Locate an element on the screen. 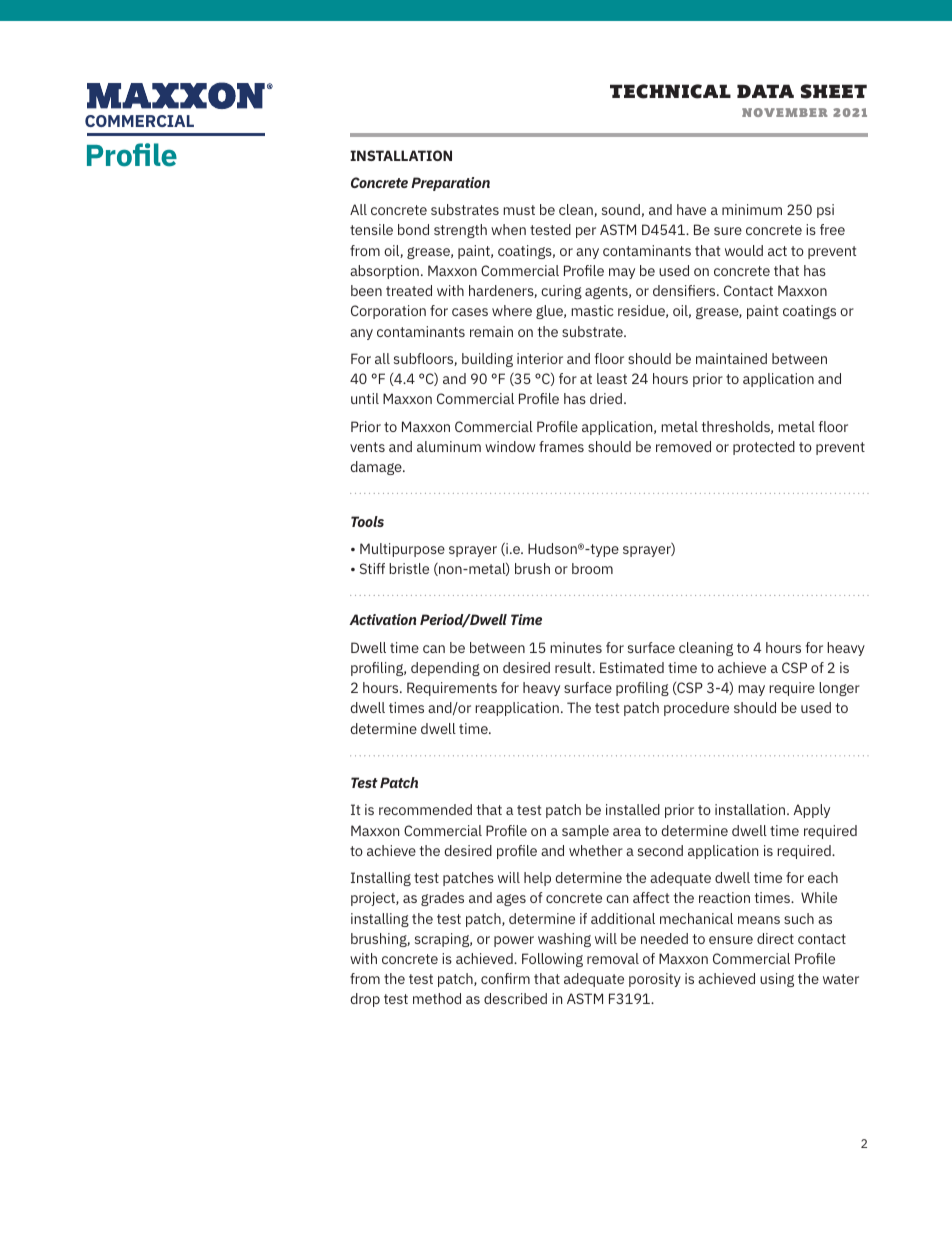 The width and height of the screenshot is (952, 1233). removal is located at coordinates (613, 958).
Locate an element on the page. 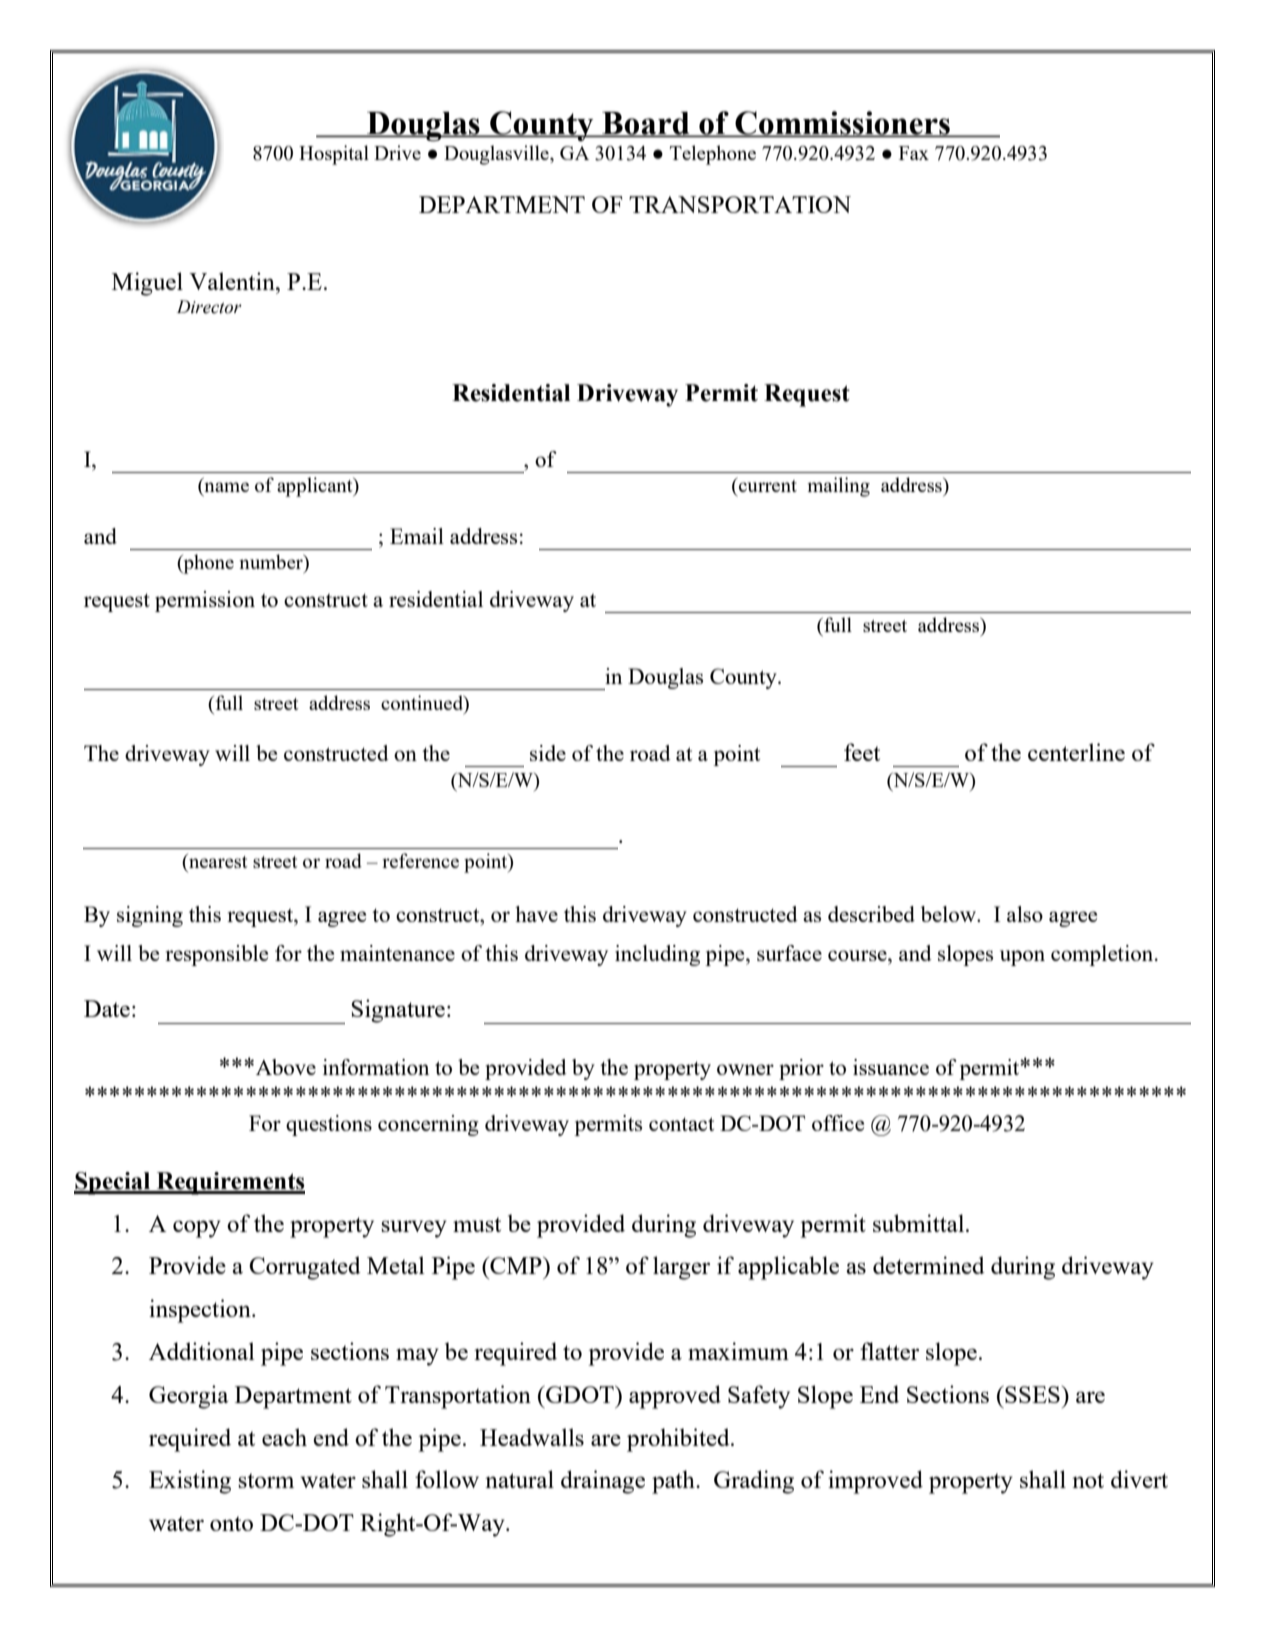  Fax is located at coordinates (914, 153).
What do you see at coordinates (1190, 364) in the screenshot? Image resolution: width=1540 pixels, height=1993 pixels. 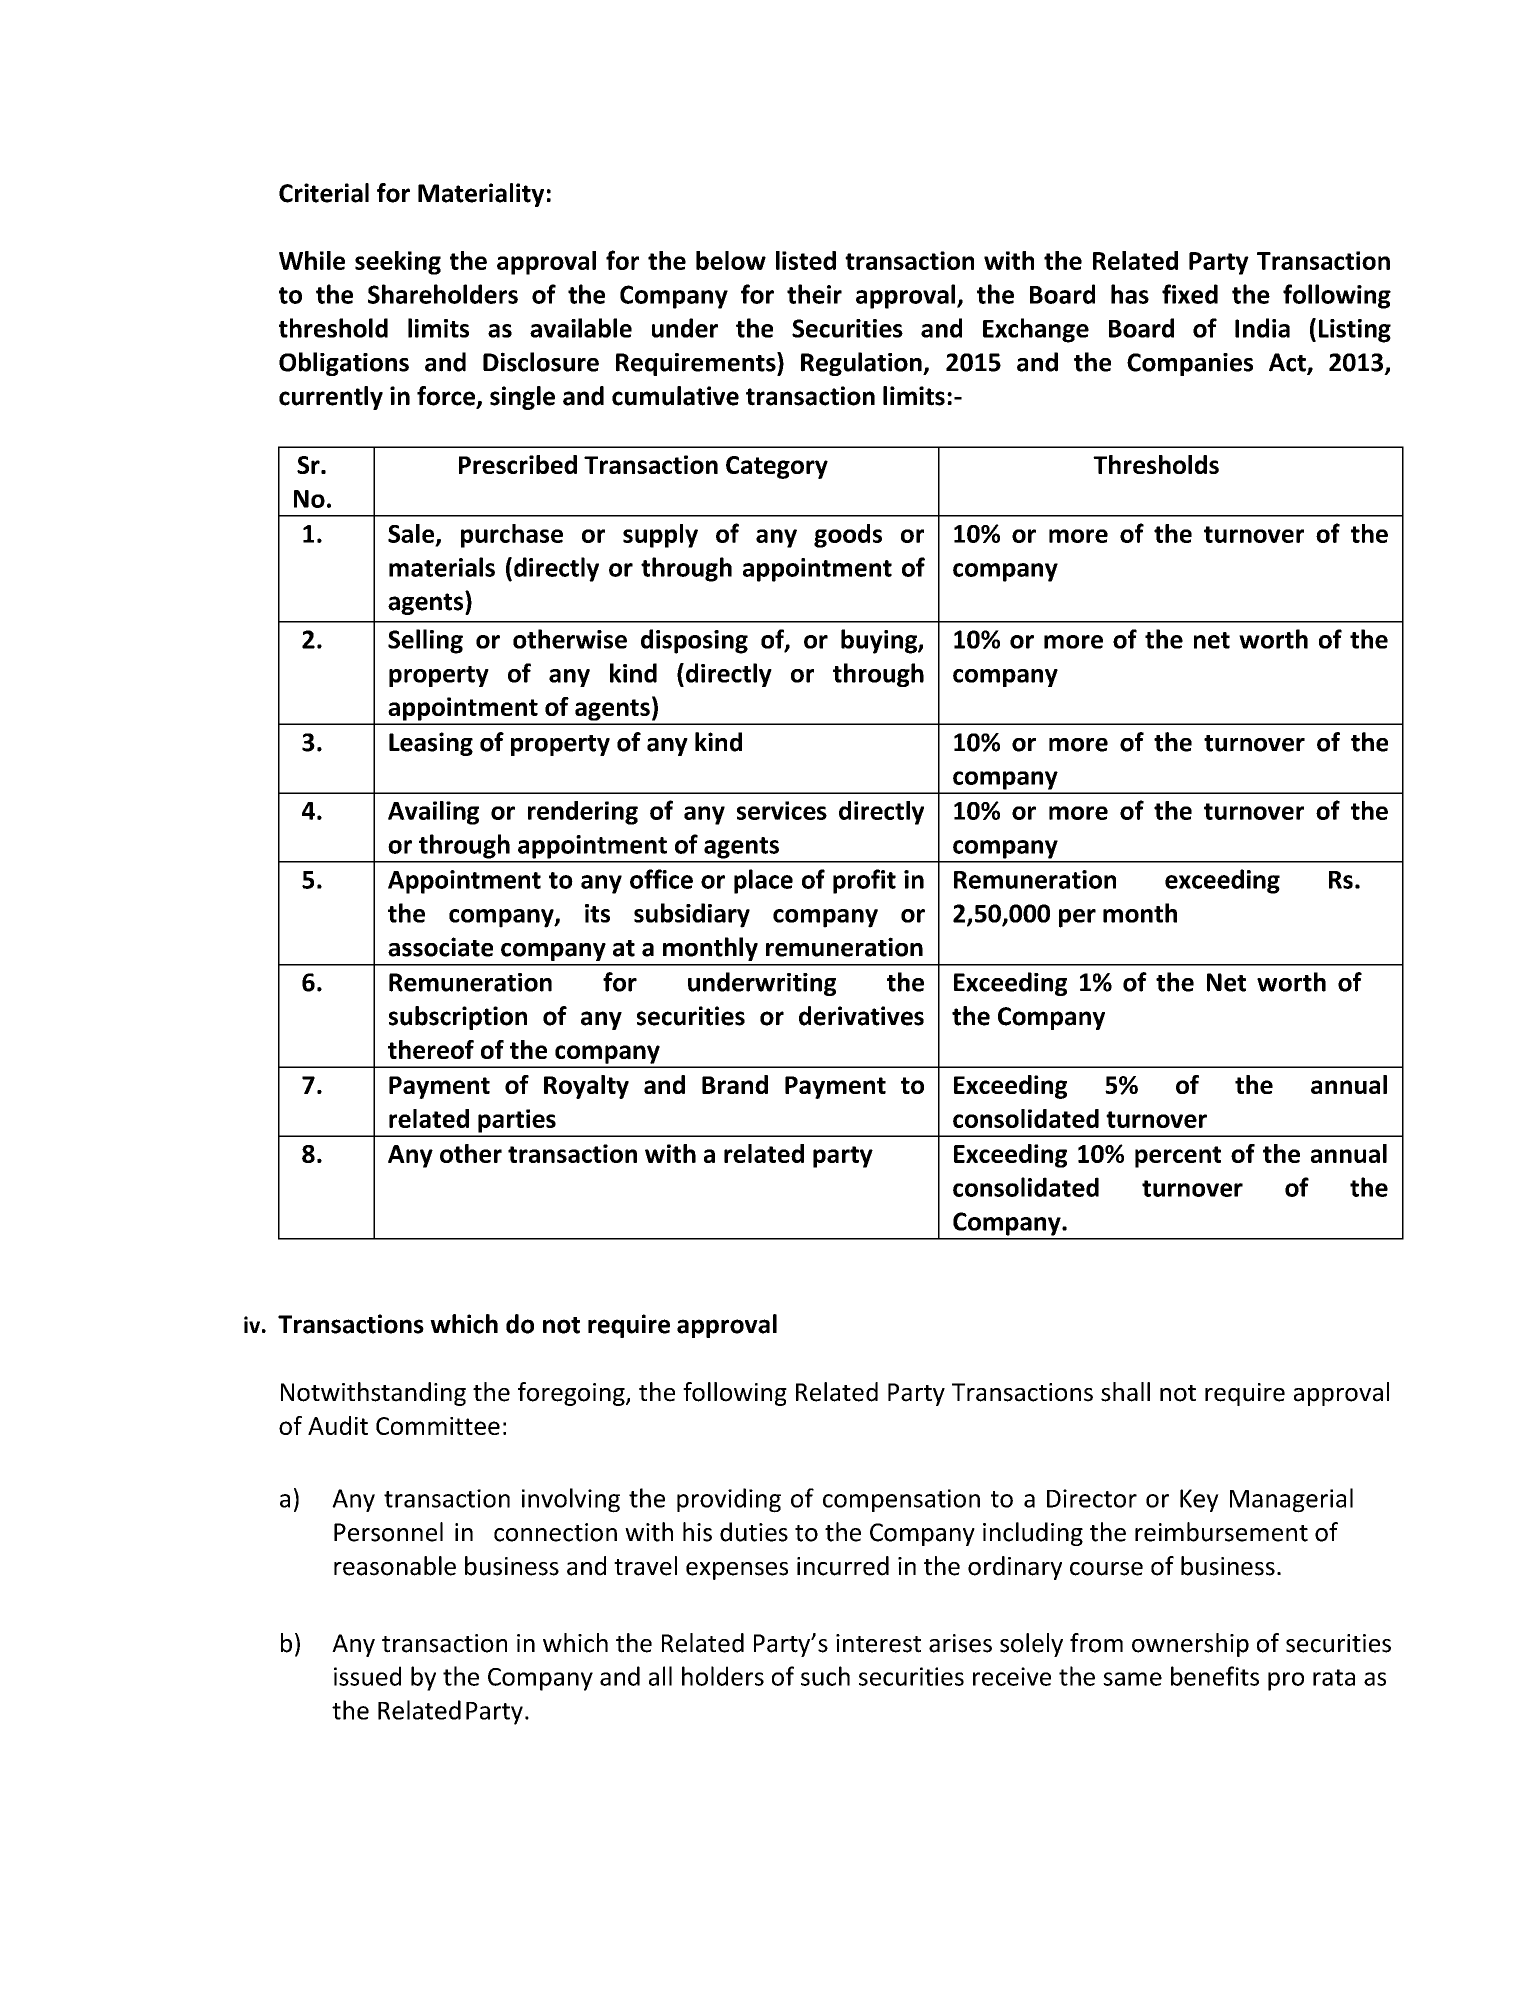 I see `Companies` at bounding box center [1190, 364].
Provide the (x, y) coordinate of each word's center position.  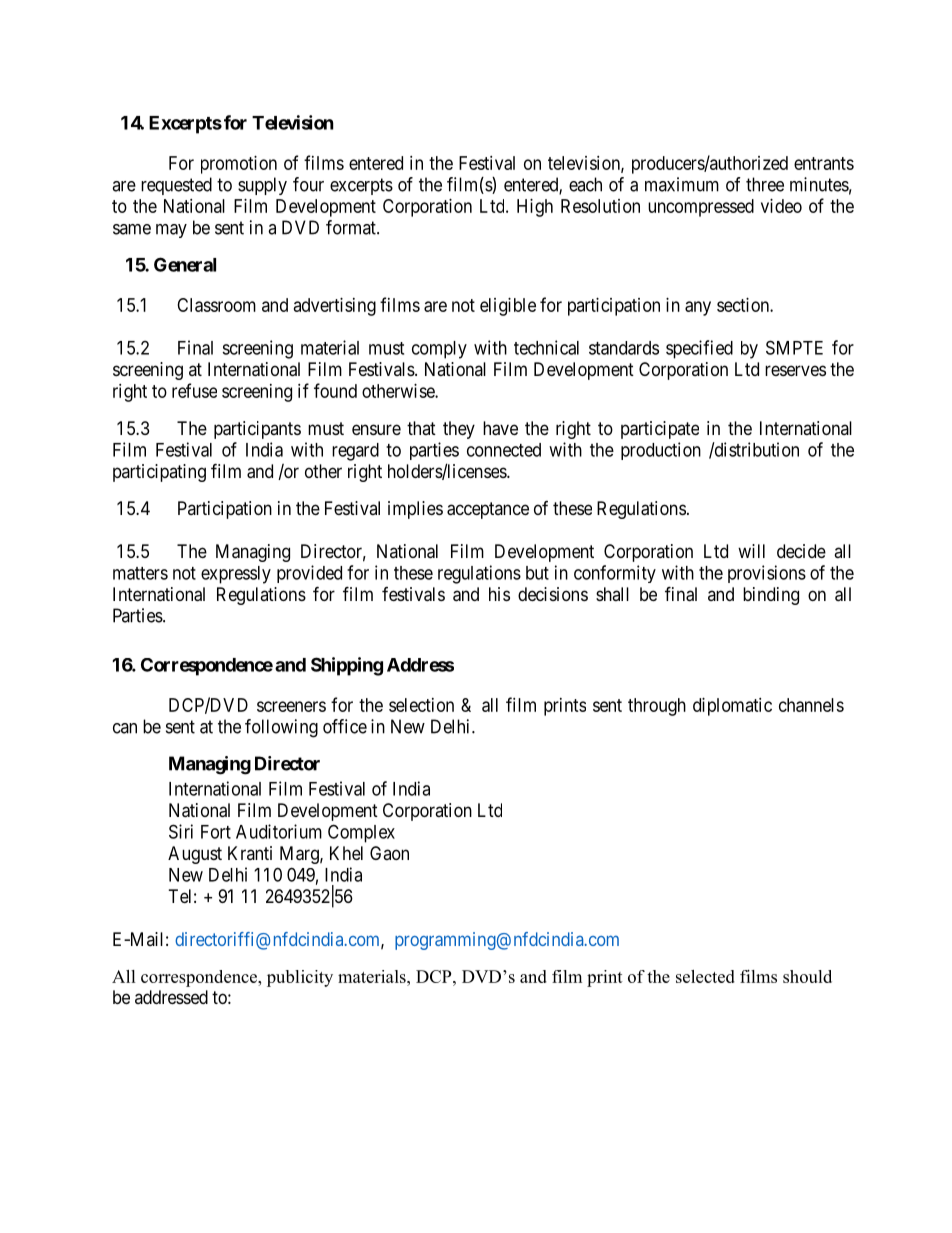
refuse (194, 390)
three (765, 184)
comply (439, 350)
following (281, 728)
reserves (795, 370)
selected (705, 976)
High (535, 208)
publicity (300, 978)
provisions (767, 574)
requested (176, 186)
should (807, 976)
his (499, 594)
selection (421, 705)
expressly (236, 575)
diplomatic (732, 707)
- - -
- [Exercise objective]: Rewrite everything from the line containing "following (281, 728)", that line included, down to the end of the material as a numbered list, leaving out any blank lines.

- [Written reply]:
1. following (281, 728)
2. reserves (795, 370)
3. selected (705, 976)
4. High (535, 208)
5. publicity (300, 978)
6. provisions (767, 574)
7. requested (176, 186)
8. should (807, 976)
9. his (499, 594)
10. selection (421, 705)
11. expressly (236, 575)
12. diplomatic (732, 707)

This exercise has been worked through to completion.